What is Angelman Syndrome? Angelman Syndrome (AS), also known as Angelman syndrome, is a neurodevelopmental disorder caused by abnormalities in the maternal allele of the UBE3A gene located in the 15q11-13 chromosomal region. Its main characteristics include severe developmental delay, intellectual disability, a happy demeanor with frequent laughter, language impairment, ataxia, and seizures. The incidence of AS is approximately 1 in 20,000 to 1 in 12,000.

What is Phenylketonuria? Phenylketonuria (PKU) is a common monogenic inherited disorder, classified as an autosomal recessive genetic condition. It is caused by mutations in the phenylalanine hydroxylase (PAH) gene, leading to congenital metabolic dysfunction that prevents normal metabolism of phenylalanine (Phe), resulting in its accumulation in the blood and organs. PKU patients typically exhibit severe developmental delay, neurological deficits, behavioral abnormalities, and epileptic seizures. In China, the overall incidence of PKU is approximately 1 in 11,000, with higher prevalence in northern populations compared to southern regions.

Pulmonary Alveolar Proteinosis (PAP) is a rare disease characterized by abnormal accumulation of surfactant material within the alveoli, primarily classified into acquired (autoimmune), congenital, and secondary types. Among these, autoimmune PAP (also known as idiopathic or adult-onset PAP) is the most common, accounting for approximately 90% of all cases. The typical clinical presentation includes insidiously progressive dyspnea, which may be accompanied by dry cough or scanty frothy sputum. Imaging often reveals diffuse "crazy-paving" or ground-glass opacities. Epidemiological data indicate that the prevalence of this disease is approximately 6.87 cases per million population.

Hypophosphatemic Rickets (HR) is a relatively rare disease with an incidence of approximately 1 in 25,000. It is primarily caused by genetic or acquired factors leading to excessive renal phosphate excretion, resulting in severely low blood phosphate levels and impaired bone mineralization. In childhood, it manifests as frontal bossing, pigeon chest, rachitic rosary, limb deformities (bowlegs or knock-knees), growth retardation, short stature, waddling gait, and dental abnormalities (enamel defects, recurrent dental abscesses). In adulthood, symptoms include bone pain, muscle weakness, multiple fractures, height loss, and restricted mobility.

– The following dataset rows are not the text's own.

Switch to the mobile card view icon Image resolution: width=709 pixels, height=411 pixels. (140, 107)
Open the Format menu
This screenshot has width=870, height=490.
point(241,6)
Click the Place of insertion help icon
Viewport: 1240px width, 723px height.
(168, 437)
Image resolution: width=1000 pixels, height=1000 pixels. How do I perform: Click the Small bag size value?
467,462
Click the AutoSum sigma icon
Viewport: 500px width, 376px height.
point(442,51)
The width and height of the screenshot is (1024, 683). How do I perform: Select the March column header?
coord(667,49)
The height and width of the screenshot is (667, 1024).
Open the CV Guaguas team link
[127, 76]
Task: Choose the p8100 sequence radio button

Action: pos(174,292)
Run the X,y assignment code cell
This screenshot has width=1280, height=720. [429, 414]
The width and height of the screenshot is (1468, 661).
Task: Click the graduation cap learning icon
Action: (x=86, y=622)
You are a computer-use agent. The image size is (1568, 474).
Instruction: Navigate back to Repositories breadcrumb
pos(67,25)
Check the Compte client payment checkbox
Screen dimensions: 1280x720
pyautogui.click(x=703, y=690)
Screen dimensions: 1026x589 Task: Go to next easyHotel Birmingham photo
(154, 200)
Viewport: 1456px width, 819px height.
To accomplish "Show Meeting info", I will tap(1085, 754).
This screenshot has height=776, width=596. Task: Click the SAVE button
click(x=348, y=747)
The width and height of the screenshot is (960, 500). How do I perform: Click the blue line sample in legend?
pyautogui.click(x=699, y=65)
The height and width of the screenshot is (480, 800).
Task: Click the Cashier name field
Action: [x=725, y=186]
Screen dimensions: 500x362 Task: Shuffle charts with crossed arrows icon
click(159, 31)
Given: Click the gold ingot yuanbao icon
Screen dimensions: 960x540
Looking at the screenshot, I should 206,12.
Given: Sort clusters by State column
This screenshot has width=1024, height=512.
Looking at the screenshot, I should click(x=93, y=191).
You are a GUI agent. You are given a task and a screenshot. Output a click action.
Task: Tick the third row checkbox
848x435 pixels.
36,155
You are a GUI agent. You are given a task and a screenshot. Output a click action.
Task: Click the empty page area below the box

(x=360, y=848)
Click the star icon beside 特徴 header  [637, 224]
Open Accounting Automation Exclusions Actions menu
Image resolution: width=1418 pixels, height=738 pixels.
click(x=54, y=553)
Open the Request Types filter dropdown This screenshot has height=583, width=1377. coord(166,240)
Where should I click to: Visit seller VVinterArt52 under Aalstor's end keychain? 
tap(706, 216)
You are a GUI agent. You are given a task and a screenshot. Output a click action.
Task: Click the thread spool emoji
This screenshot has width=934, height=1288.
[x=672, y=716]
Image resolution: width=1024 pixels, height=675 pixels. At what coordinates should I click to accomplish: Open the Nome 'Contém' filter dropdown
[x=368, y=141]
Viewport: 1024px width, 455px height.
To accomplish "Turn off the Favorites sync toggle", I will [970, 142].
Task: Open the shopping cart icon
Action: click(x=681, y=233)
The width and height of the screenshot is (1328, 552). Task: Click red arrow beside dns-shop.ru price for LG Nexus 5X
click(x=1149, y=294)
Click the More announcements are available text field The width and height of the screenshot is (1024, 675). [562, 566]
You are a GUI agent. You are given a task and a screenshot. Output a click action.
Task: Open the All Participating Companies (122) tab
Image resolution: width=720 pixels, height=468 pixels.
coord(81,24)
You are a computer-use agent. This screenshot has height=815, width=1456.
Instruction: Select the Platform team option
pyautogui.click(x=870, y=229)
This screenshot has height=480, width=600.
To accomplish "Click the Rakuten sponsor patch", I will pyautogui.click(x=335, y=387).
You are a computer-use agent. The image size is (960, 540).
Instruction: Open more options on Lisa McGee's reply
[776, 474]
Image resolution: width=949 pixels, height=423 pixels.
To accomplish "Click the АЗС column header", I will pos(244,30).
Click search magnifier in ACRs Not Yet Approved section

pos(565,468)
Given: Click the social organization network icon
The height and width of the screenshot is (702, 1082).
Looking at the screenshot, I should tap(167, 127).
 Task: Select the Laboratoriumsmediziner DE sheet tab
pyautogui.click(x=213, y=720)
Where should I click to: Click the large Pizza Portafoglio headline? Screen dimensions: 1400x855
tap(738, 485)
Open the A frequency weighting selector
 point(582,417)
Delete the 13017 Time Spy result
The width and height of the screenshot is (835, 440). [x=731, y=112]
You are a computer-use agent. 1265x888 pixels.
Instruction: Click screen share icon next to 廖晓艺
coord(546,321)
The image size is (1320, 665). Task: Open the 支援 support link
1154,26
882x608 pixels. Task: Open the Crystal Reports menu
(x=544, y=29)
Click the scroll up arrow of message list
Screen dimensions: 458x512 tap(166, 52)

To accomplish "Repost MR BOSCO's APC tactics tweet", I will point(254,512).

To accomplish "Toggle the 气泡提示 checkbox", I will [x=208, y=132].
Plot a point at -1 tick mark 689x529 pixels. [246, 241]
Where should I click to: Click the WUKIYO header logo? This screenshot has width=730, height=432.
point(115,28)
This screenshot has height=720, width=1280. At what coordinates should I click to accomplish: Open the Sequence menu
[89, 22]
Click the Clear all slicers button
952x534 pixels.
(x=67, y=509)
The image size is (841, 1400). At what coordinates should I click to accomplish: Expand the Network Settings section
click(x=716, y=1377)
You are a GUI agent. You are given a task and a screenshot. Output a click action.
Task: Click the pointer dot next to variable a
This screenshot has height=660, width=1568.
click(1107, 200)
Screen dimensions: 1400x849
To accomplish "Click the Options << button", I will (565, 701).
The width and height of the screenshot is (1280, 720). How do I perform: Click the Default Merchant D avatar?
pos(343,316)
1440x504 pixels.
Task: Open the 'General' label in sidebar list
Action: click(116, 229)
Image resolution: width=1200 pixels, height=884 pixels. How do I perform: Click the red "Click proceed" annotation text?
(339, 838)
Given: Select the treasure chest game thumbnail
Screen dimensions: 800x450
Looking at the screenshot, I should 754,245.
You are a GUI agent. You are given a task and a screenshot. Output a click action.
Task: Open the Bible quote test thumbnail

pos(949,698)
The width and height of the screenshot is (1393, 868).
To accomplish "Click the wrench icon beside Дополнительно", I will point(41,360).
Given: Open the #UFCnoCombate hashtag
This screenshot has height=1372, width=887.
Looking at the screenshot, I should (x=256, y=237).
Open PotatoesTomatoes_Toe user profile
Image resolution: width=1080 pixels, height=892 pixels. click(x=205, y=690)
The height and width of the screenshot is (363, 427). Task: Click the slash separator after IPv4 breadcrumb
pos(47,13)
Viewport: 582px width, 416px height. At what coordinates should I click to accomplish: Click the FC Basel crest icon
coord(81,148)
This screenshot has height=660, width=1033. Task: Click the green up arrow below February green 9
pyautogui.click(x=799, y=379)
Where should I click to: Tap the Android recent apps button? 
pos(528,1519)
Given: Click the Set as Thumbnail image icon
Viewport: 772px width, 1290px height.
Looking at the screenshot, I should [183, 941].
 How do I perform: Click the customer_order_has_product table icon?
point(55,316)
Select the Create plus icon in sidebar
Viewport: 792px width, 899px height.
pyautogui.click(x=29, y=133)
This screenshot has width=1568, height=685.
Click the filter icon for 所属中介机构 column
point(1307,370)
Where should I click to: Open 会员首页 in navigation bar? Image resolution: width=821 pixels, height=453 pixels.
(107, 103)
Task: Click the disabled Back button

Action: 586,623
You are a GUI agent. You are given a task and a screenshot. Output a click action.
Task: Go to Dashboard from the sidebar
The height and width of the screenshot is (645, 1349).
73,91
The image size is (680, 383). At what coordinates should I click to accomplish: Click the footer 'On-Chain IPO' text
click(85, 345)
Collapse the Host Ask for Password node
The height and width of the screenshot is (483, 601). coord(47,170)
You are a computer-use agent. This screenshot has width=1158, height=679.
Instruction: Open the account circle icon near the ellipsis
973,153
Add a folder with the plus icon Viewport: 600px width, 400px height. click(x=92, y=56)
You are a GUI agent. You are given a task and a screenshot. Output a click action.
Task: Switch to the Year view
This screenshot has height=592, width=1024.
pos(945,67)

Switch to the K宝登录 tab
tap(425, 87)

What is Multiple Sclerosis? Multiple Sclerosis (MS) is a chronic immune-mediated disease characterized by multifocal inflammatory demyelination, axonal degeneration, and glial scar formation in the Central Nervous System (CNS). Clinical manifestations include cognitive decline, fatigue, muscle weakness, sensory abnormalities, ataxia, and progressive neurological disability. With approximately 2.8 million patients globally, MS predominantly affects young adults aged 20-40 and is the leading cause of non-traumatic neurological disability in this age group.Based on its natural history, MS is classified into four phenotypes: Relapsing-Remitting MS (RRMS, 80%), Secondary Progressive MS (SPMS), Primary Progressive MS (PPMS, 10%~15%), and Progressive Relapsing MS (PRMS, <5%).